One more thought…if you choose to pursue a criminal conversation claim, be aware that the cost to pursue this claim in legal fees alone will range from $30,000 to $50,000. This doesn’t include however many thousands of dollars you pay to the PI who collects evidence for the case. I mention this because the paramour needs to be reasonably well off to make it worthwhile to pursue this claim. This, coupled with the fact that the proceedings will be time consuming, emotionally consuming, and air every piece of each participant’s dirty laundry publically, made this course of action unpalatable in my case.

Thanks so much, JuniorJam, for your comprehensive response. This has given me a lot to go on.

I agree with you on the dirty laundry - my goal is that none of this ever makes it to court. Just looking for a little bit of leverage. It seems the whole process is skewed towards a dependant spouse.

To prove adultery you must convince the court that it is more likely that not that your spouse engaged in illicit sexual behavior with another person. This is proven by showing the court your spouse had the inclination to sleep with a particular person, and the opportunity (staying overnight, visits to a hotel, ect.). You may prove inclination and opportunity photos videos and admissions. If a supporting spouse commits adultery, it will guarantee alimony for a supporting spouse.

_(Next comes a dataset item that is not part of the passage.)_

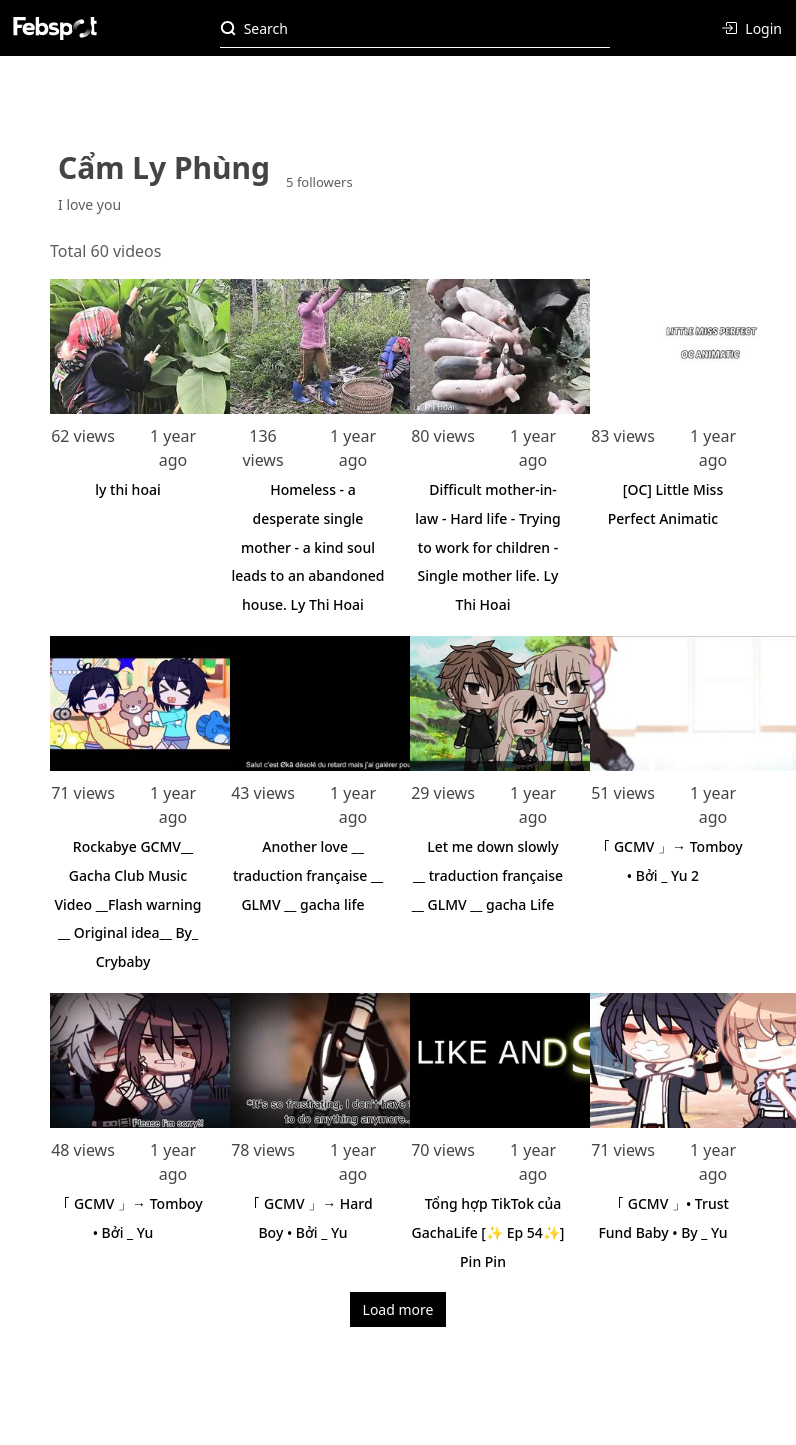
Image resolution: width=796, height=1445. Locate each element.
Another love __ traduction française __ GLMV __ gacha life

For an alienation of affections claim, you must demonstrate that you had a loving marriage, which was destroyed by the malicious acts of a third party. Criminal conversation requires proof that your spouse had sexual intercourse with the third party you are brining the claim against.

Illicit sexual acts are described in the statutes as acts of sexual behavior or deviate sexual intercourse, deviate sexual acts, or cunnilingus, fellatio, analingus, anal intercourse, or penetration, no matter how slight by any object into the genital or anal opening (other than for medical purposes).